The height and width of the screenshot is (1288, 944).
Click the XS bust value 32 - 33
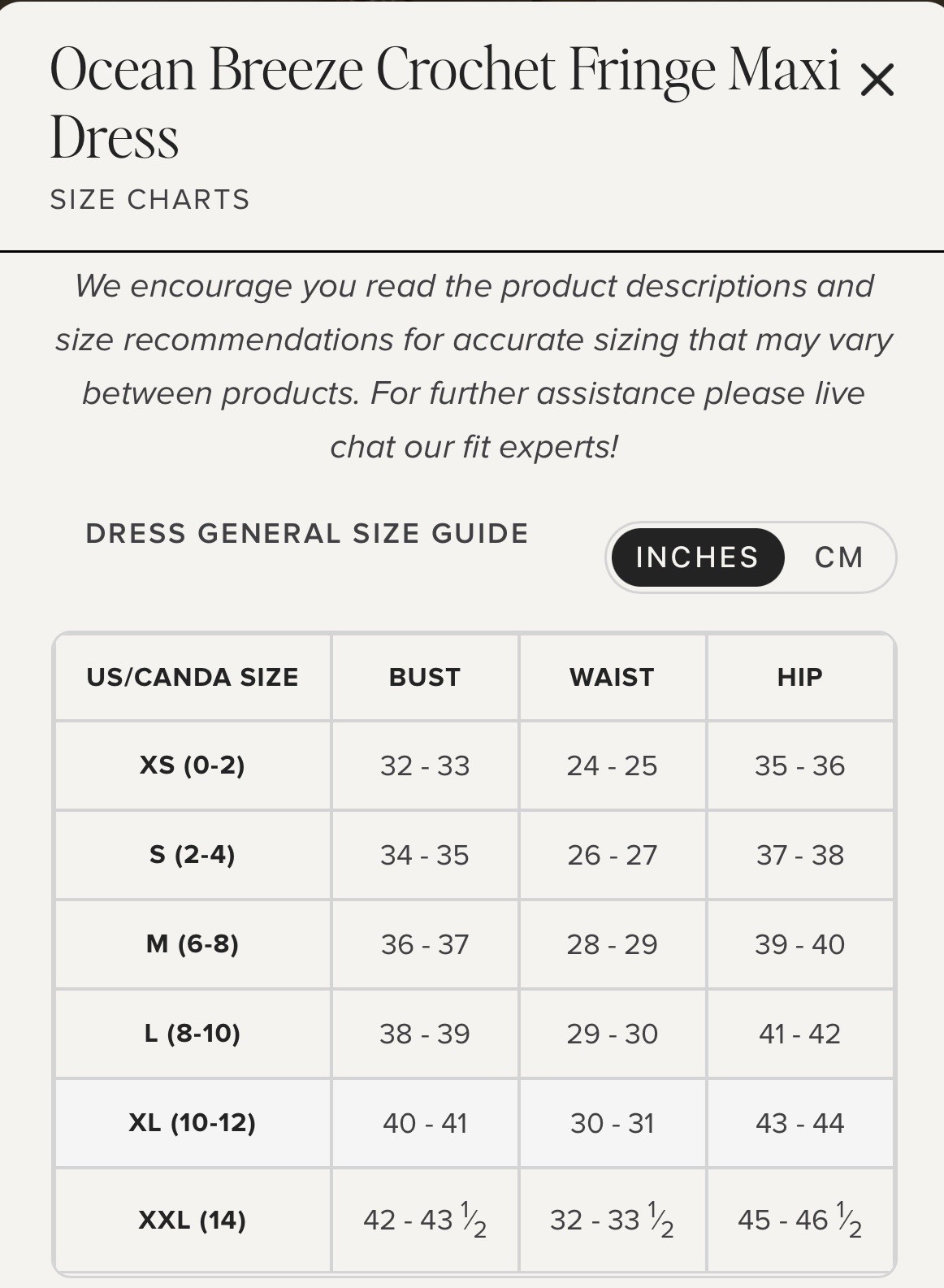click(x=425, y=765)
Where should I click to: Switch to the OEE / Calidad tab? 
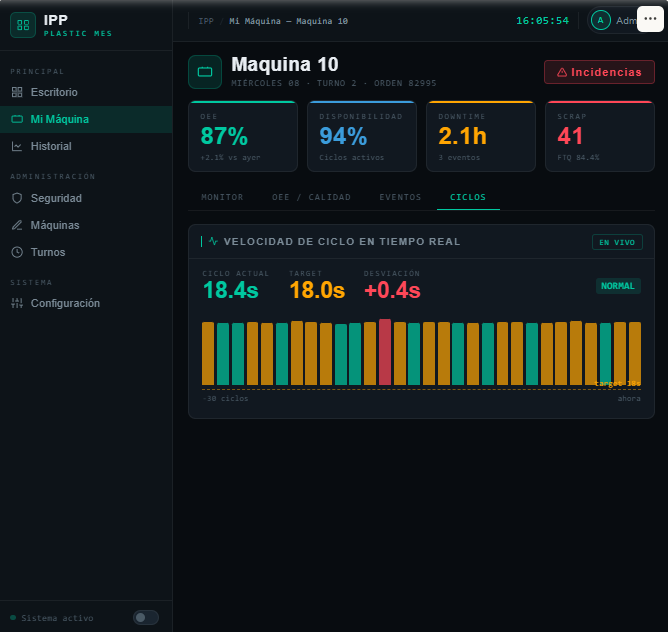tap(311, 197)
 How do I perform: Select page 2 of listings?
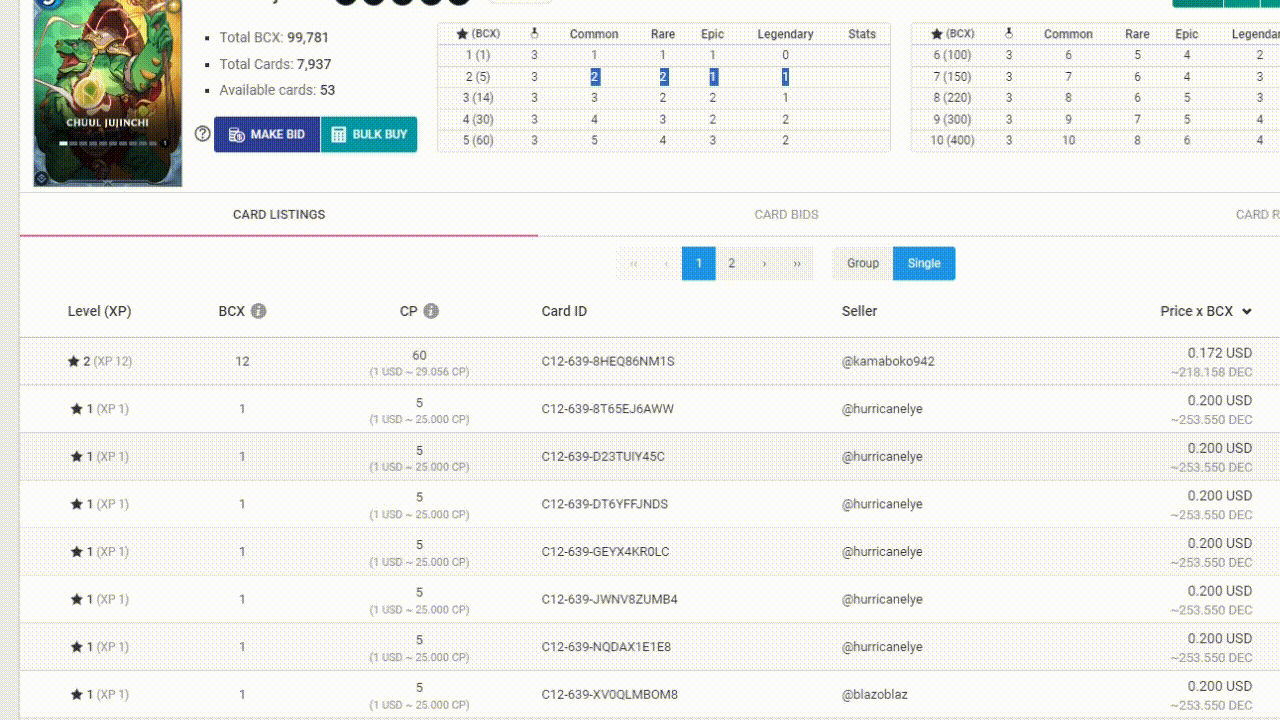(731, 264)
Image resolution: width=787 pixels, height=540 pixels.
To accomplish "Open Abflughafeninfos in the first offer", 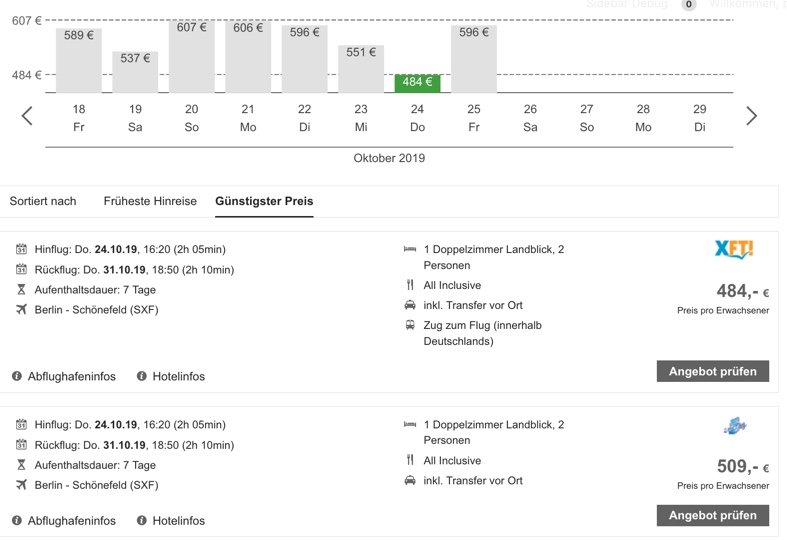I will coord(72,376).
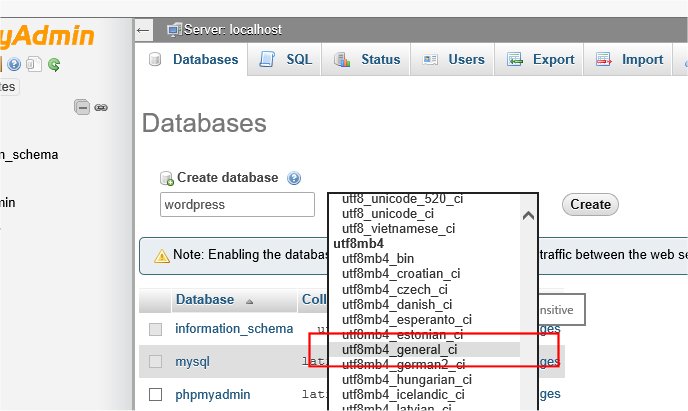Click the reload navigation panel icon
The image size is (688, 411).
pyautogui.click(x=54, y=65)
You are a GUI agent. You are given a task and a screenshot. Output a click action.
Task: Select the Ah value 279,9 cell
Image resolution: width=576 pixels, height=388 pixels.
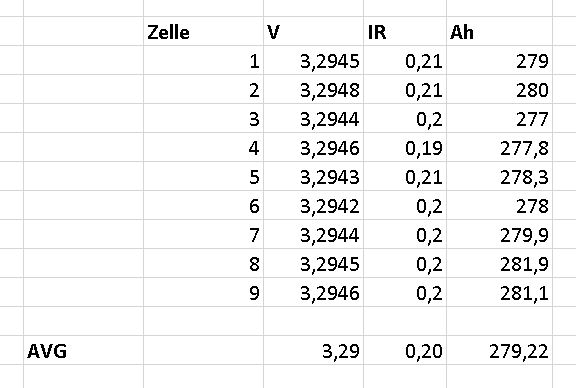500,234
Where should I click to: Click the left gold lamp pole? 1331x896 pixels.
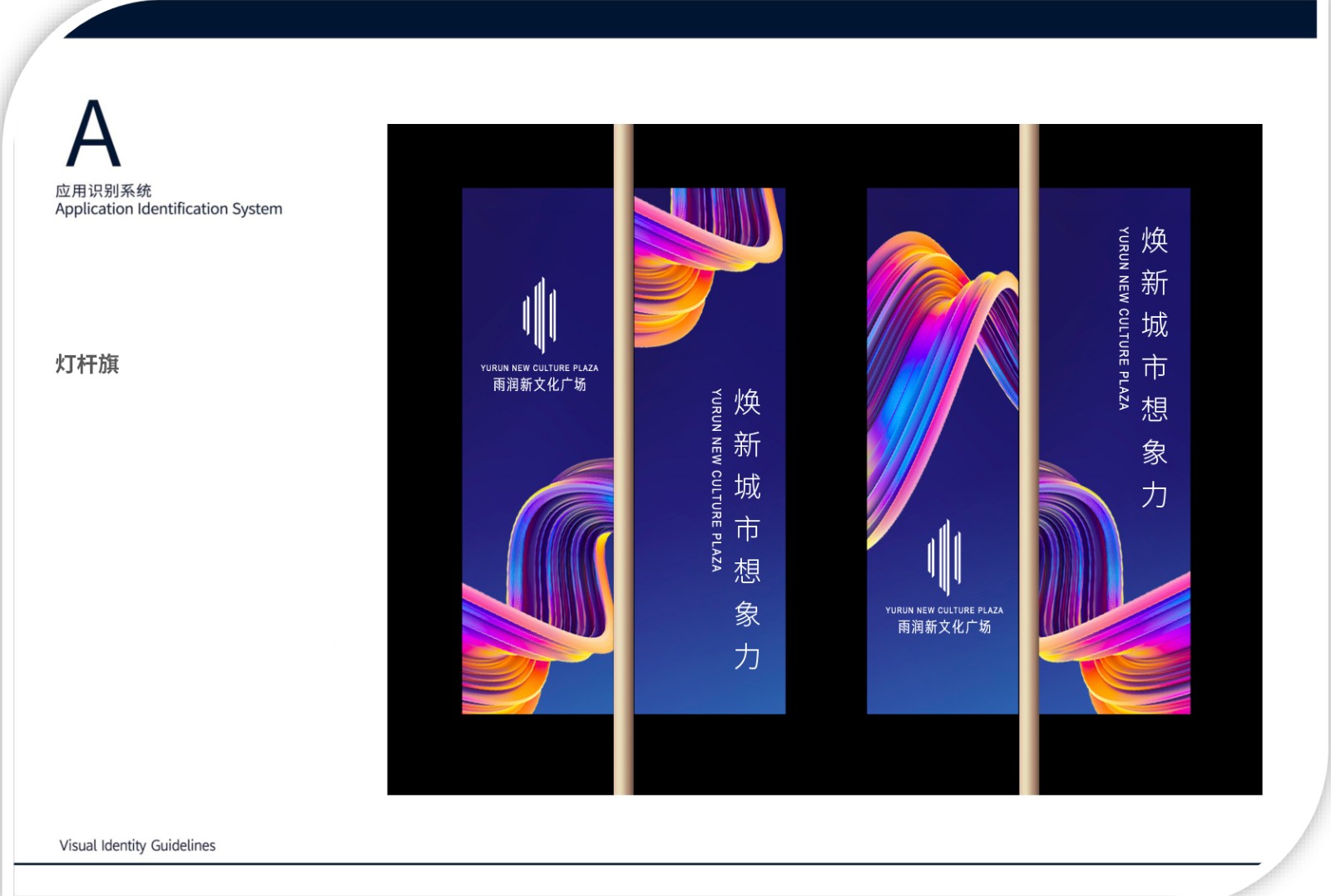(x=623, y=458)
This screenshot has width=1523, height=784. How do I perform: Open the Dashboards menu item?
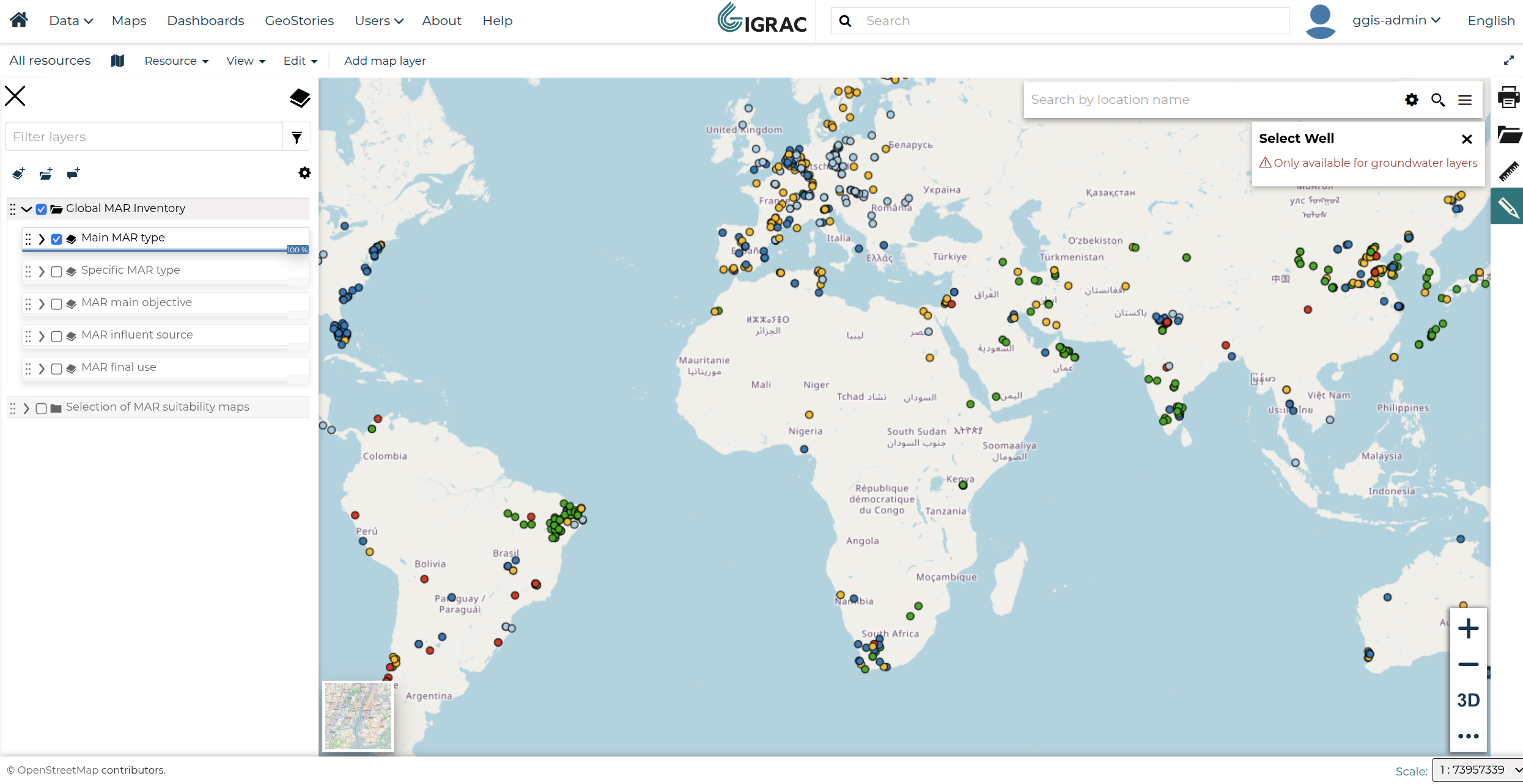tap(205, 21)
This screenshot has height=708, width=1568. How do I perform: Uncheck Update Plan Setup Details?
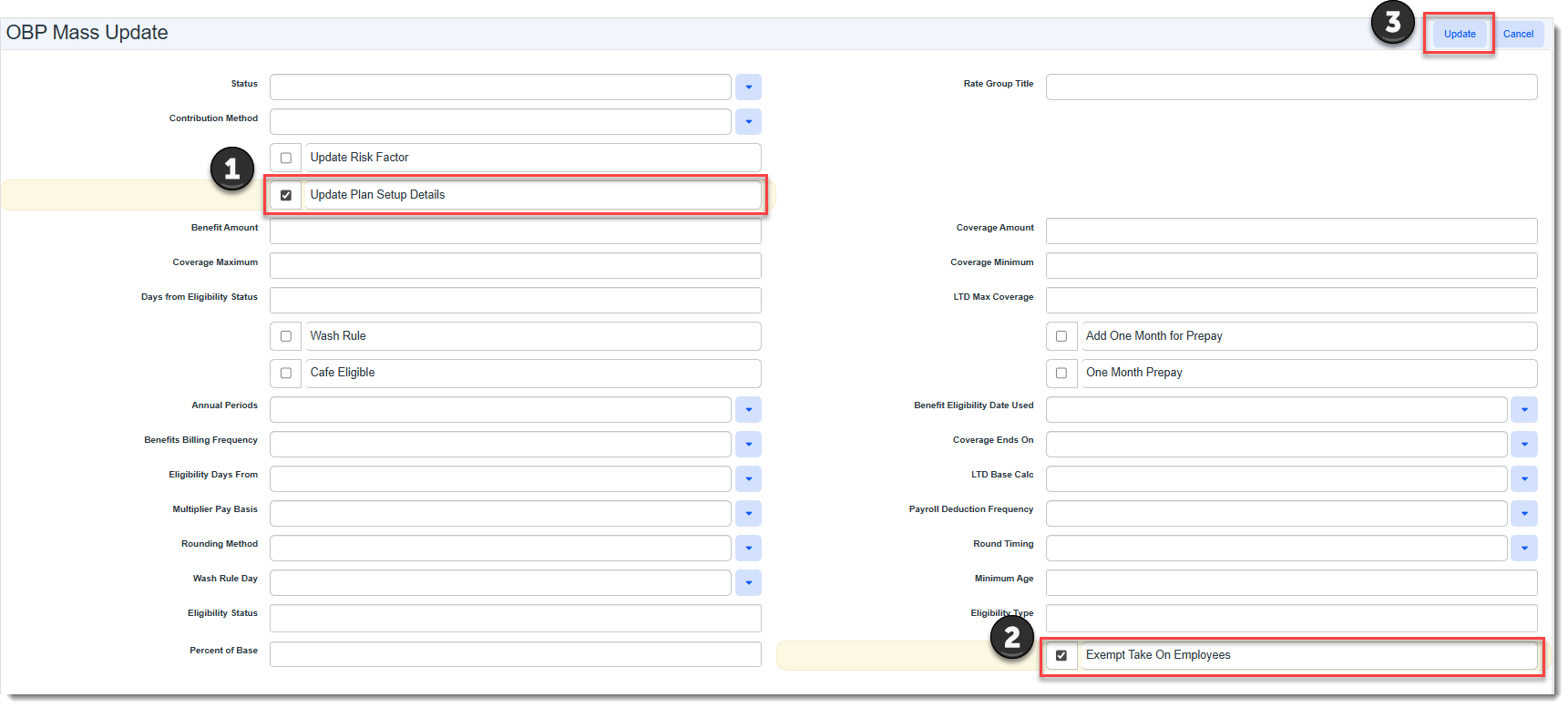[x=286, y=195]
::::
## Task goal
Please restate the material above line by line, exactly, beginning at its first line and ending with the line that contains "Image resolution: width=787", without any pictures.

## Result of the task
The height and width of the screenshot is (1288, 944).
Click the XS bust value 32 - 33
click(x=425, y=765)
Where should I click to: Switch to the OEE / Calidad tab? 
tap(311, 197)
 How do I perform: Select page 2 of listings?
(731, 264)
Image resolution: width=787 pixels, height=540 pixels.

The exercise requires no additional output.